GOAL OF THE EXERCISE -
From the line containing "Where should I" through the last line of the entries below, print each line exactly. Pictures stay out.

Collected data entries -

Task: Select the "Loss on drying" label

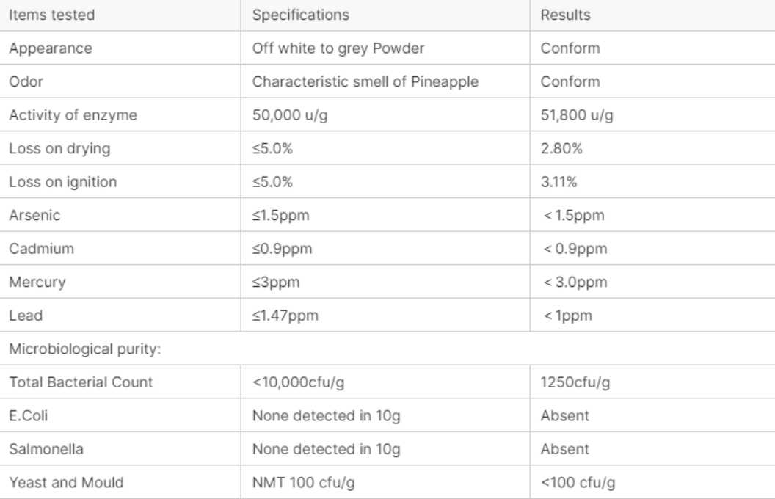Action: click(x=59, y=148)
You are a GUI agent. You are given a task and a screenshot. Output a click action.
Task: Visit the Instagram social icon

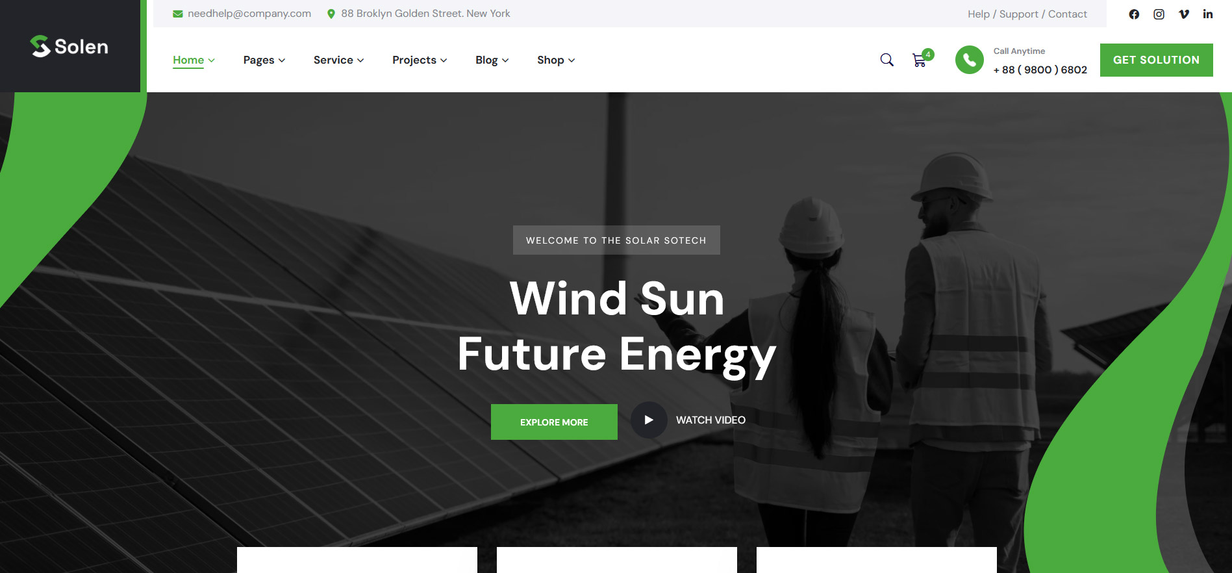(x=1159, y=14)
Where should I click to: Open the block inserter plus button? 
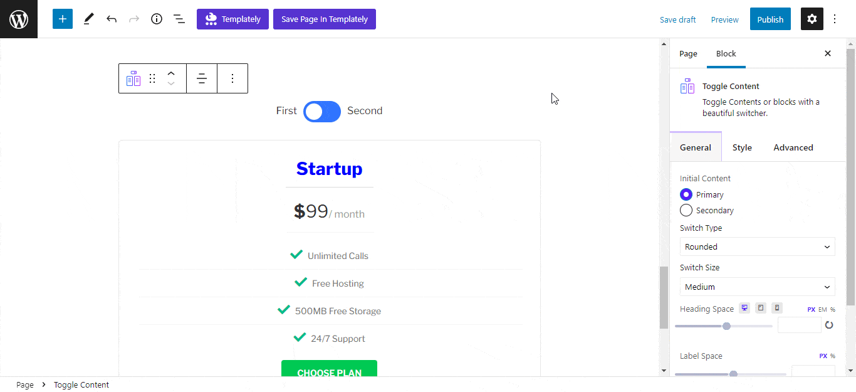63,19
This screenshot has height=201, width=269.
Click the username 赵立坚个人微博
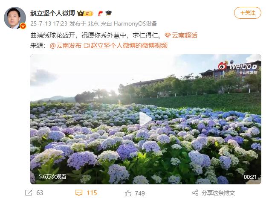click(x=53, y=13)

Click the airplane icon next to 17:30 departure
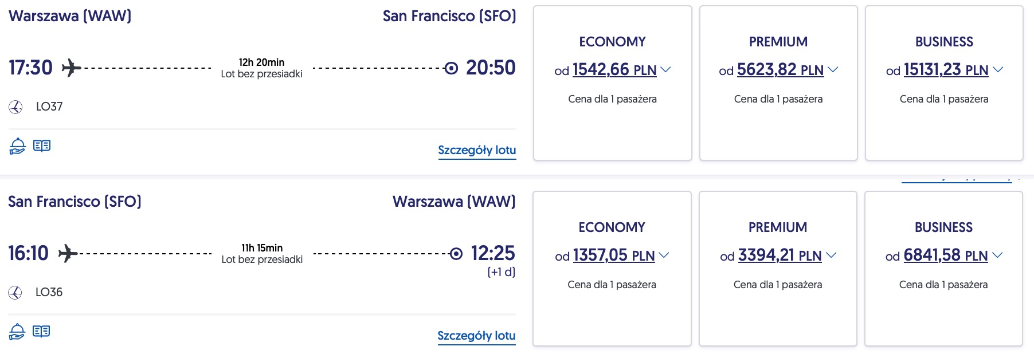tap(71, 68)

RESULT OF THIS EXERCISE -
Where should I click to: Open the block inserter plus button? 
63,19
This screenshot has height=201, width=269.
Click the username 赵立坚个人微博
click(x=53, y=13)

Click the airplane icon next to 17:30 departure
tap(71, 68)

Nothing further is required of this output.